> TAKENLIJST
1 - Neem uit de lijst de regels ongewijzigd over. Begin bij de regel met "You are a computer-use" en stop na de regel met "Click the SEO".
2 - Schrijf de tekst over het kort geding rond het huurcontract voor zorgwoningen verder, aansluitend op de laatste zin.

> AANGELEVERDE TEKST
ECLI:NL:RBROT:2022:4041

Rechtbank Rotterdam

Datum uitspraak
12 mei 2022
Publicatiedatum
24 mei 2022
Zaaknummer
9782537 VV EXPL 22-140
Instantie
Rechtbank Rotterdam
Type
Uitspraak
Rechtsgebied
Civiel recht; Verbintenissenrecht
Procedures
  • Kort geding
Rechters
Vindplaatsen
  • Rechtspraak.nl
AI samenvatting door LexboostAutomatisch gegenereerd

Vordering tot nakoming van de bestemming van het gehuurde in een huurcontract voor zorgwoningen

In deze zaak heeft de kantonrechter van de Rechtbank Rotterdam op 12 mei 2022 uitspraak gedaan in een kort geding tussen Serafin Beheer B.V. en I.C.Z. Cura Rotterdam B.V. De eiser, Serafin, heeft Cura aangesproken op de nakoming van de bestemming van een woon-zorgcomplex dat door Cura wordt gehuurd. De huurovereenkomst loopt van 1 augustus 2020 tot en met 31 juli 2025 en is onderworpen aan de Algemene Bepalingen Kantoorruimte (2015). Serafin stelt dat Cura het gehuurde niet gebruikt conform de contractueel overeengekomen bestemming, die uitsluitend is bedoeld voor cliënten met een Wlz-indicatie. Cura heeft echter cliënten met een forensische indicatie in het gehuurde ondergebracht, wat volgens Serafin in strijd is met de huurovereenkomst.

> DE INVOER
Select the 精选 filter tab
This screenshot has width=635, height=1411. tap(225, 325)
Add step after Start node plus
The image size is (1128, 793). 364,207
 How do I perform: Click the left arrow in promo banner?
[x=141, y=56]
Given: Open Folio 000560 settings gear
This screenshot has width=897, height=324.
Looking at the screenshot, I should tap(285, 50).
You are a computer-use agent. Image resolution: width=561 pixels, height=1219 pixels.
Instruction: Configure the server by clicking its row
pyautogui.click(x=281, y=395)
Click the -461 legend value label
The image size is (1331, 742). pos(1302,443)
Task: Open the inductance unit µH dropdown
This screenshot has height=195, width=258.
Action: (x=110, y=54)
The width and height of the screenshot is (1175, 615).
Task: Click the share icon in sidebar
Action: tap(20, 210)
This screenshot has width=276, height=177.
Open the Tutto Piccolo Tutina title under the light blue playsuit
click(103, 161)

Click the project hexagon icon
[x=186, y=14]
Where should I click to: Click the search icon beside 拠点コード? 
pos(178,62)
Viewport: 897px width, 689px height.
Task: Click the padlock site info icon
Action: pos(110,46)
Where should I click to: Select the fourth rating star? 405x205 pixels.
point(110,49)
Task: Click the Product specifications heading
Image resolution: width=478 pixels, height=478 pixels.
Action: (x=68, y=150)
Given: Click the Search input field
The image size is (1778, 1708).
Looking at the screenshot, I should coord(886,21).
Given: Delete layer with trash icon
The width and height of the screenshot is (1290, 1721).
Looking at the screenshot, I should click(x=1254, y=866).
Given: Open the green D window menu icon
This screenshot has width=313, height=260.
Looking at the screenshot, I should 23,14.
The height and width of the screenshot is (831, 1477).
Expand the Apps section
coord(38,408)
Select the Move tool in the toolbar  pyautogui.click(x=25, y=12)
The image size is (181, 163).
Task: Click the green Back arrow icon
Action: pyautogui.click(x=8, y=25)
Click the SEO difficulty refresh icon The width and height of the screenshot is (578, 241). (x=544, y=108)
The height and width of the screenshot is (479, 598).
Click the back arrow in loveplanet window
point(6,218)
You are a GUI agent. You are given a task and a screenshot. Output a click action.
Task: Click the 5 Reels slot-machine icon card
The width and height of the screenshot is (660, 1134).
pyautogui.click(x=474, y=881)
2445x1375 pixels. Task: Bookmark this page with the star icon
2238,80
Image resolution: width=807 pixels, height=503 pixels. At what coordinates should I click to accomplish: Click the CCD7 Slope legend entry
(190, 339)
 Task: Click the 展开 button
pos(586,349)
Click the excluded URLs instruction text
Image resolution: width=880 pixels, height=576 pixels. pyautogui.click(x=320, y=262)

> ANTWOORDEN
1 -
You are a computer-use agent. Image resolution: width=561 pixels, height=1219 pixels.
Instruction: Configure the server by clicking its row
pyautogui.click(x=281, y=395)
Click the -461 legend value label
The image size is (1331, 742). pos(1302,443)
Task: Open the inductance unit µH dropdown
This screenshot has height=195, width=258.
Action: (x=110, y=54)
The width and height of the screenshot is (1175, 615).
Task: Click the share icon in sidebar
Action: tap(20, 210)
This screenshot has width=276, height=177.
Open the Tutto Piccolo Tutina title under the light blue playsuit
click(103, 161)

Click the project hexagon icon
[x=186, y=14]
Where should I click to: Click the search icon beside 拠点コード? 
pos(178,62)
Viewport: 897px width, 689px height.
Task: Click the padlock site info icon
Action: pos(110,46)
Where should I click to: Select the fourth rating star? 405x205 pixels.
point(110,49)
Task: Click the Product specifications heading
Image resolution: width=478 pixels, height=478 pixels.
Action: (x=68, y=150)
Given: Click the Search input field
The image size is (1778, 1708).
Looking at the screenshot, I should coord(886,21).
Given: Delete layer with trash icon
The width and height of the screenshot is (1290, 1721).
Looking at the screenshot, I should click(x=1254, y=866).
Given: Open the green D window menu icon
This screenshot has width=313, height=260.
Looking at the screenshot, I should 23,14.
The height and width of the screenshot is (831, 1477).
Expand the Apps section
coord(38,408)
Select the Move tool in the toolbar  pyautogui.click(x=25, y=12)
The image size is (181, 163).
Task: Click the green Back arrow icon
Action: pyautogui.click(x=8, y=25)
Click the SEO difficulty refresh icon The width and height of the screenshot is (578, 241). (x=544, y=108)

2 -
Tijdens de mondelinge behandeling op 20 april 2022 heeft de kantonrechter de argumenten van beide partijen gehoord. Serafin vorderde onder andere dat Cura zou worden verboden om cliënten van aan Cura gelieerde vennootschappen in het gehuurde te huisvesten en dat Cura een nieuwe bankgarantie zou moeten afgeven ter hoogte van € 75.000,-. De kantonrechter heeft geoordeeld dat de vordering van Serafin tot nakoming van de bestemming van het gehuurde niet kan worden toegewezen, omdat niet met voldoende zekerheid kan worden vastgesteld dat de vordering in een bodemprocedure zal worden toegewezen. De kantonrechter heeft echter wel geoordeeld dat Cura een nieuwe zekerheid moet stellen, omdat de eerder gegeven zekerheid is uitgewonnen.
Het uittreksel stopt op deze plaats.